But he never really walked away. He accepted a position in athletics while serving as an adviser to coaches. He was given a title of head coach emeritus. He was paid more to retire than he would have been to remain coach.
He is in locker rooms, on planes, behind the bench for games. He’s everywhere.
And there is no question Ollie and his players embrace it, at least publicly.
But there is something to be said for a mentor disappearing into the shadows as his pupil arrives at center stage.
When he decided to retire after 36 seasons as North Carolina’s coach in 1997, Smith purposefully spent the next year far away from the Tar Heels program. He had handpicked his successor in Bill Guthridge (much like Calhoun did with Ollie) and wanted him to build things in his image without the weight of Smith’s face at practices and games and other team events.
North Carolina made the Final Four that first season under Guthridge and Smith was seen only at a regular-season game to honor one of his former teams.
He left at halftime.
Ollie owes most everything to Calhoun. He played for him, coached under him, received the opportunity to take over the program because of him. Calhoun believed in him in a way only a coach can of a former player.
“I can never fill Coach Calhoun’s shoes,” Ollie said. “This program has already been built.
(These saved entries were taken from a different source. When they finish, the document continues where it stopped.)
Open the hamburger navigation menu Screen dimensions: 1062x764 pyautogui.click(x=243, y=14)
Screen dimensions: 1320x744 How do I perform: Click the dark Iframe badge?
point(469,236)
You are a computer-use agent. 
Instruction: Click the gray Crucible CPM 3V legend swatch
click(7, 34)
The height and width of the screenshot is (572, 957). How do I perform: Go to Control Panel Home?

But I want to sustain it. I want to get it to another level. That level is not about winning championships. It’s about creating great young men so they can go out there in their community after they leave our campus and be ambassadors of their family, of their name, of this great university. But it’s my team now. My program. I have to do things my way.”
Calhoun won 873 career games and championships at UConn in 1999, 2004 and 2011, lifting the Huskies into national athletic relevance over nearly three decades. His long-term legacy ranks among the game’s best and yet his short-term one over those final seasons in Storrs was stained with academic woes and NCAA improprieties.
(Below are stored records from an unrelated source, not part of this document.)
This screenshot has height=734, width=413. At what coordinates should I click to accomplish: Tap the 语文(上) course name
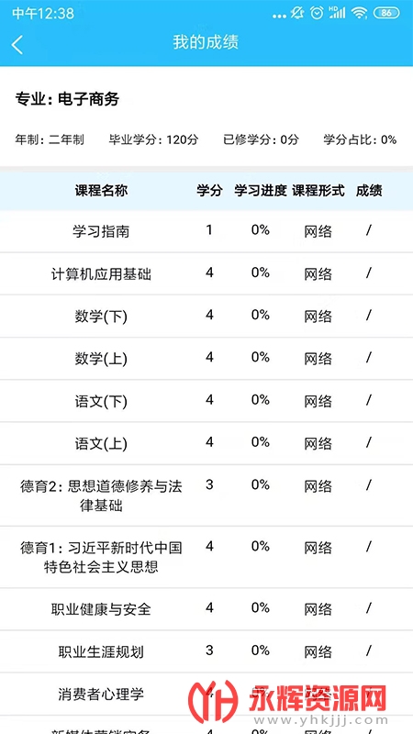[x=101, y=444]
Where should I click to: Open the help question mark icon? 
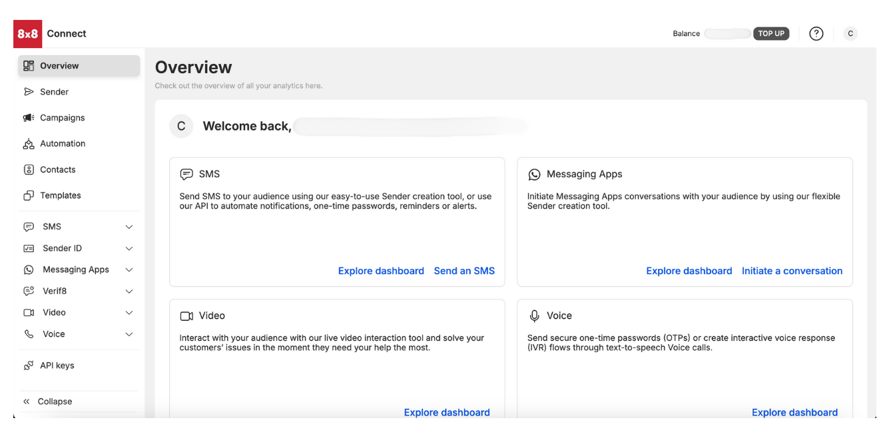tap(816, 34)
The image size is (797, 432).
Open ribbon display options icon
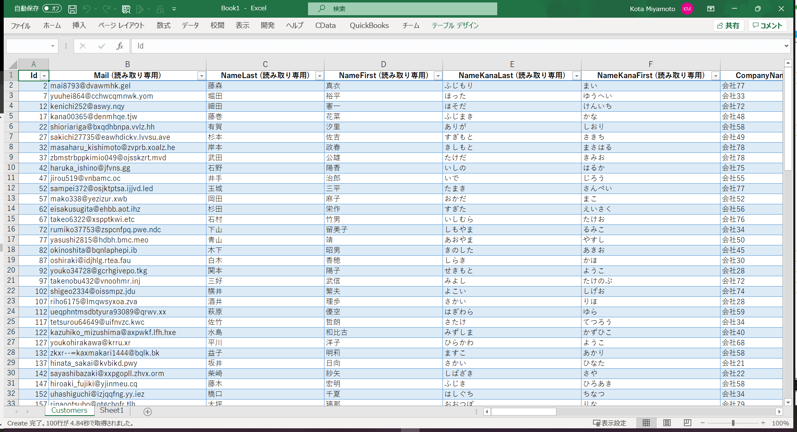click(711, 9)
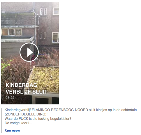Play the video with the circular play button
This screenshot has width=141, height=135.
point(29,52)
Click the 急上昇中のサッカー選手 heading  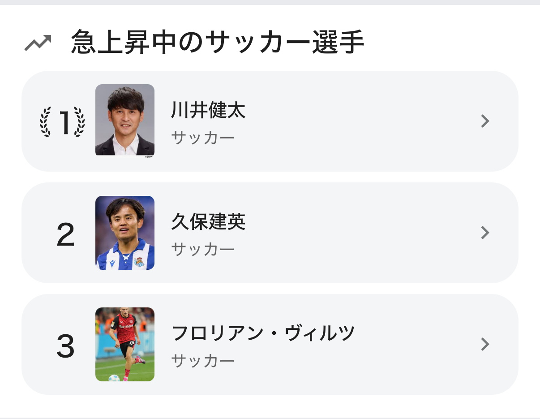217,43
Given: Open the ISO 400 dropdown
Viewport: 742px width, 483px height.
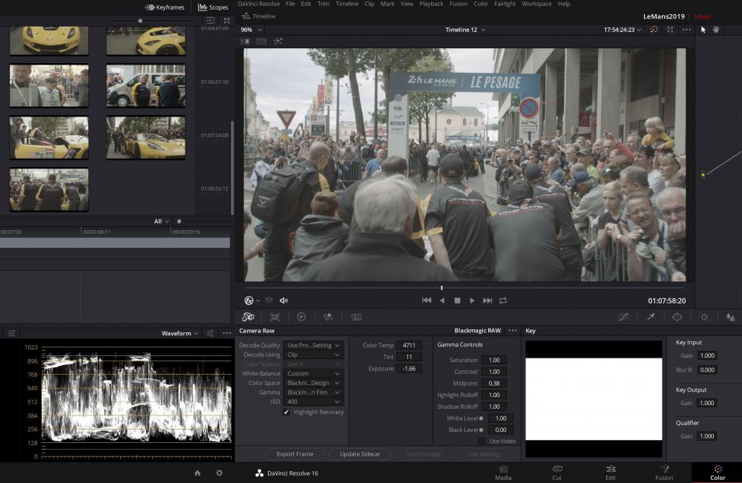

Which leads to this: If the Huskies are victorious tonight and it comes time to cut down a net, here’s hoping the only head coach celebrated and remembered for such an ending is the one who was born in this city, whose father woke him at 4 a.m. to beat the heat and help with the family’s landscaping business, who led Connecticut through its postseason ban last year, who saved a proud program from that seemingly unavoidable fate of disrepair.
“Kevin is doing a wonderful job,” said Calhoun. “But I love being there for him. It has worked out well for us. I love my relationship with him. We can talk. But this is his team. His imprints are all over it.”
Here’s hoping the largest media scrum regarding Connecticut tonight is around a current head coach, not a former one.
Las Vegas Review-Journal sports columnist Ed Graney can be reached at email@example.com or 702-383-4618. He can be heard from 11 a.m. to 2 p.m. Monday through Friday on “Gridlock,” ESPN 1100 and 98.9 FM. Follow him on Twitter: @edgraney.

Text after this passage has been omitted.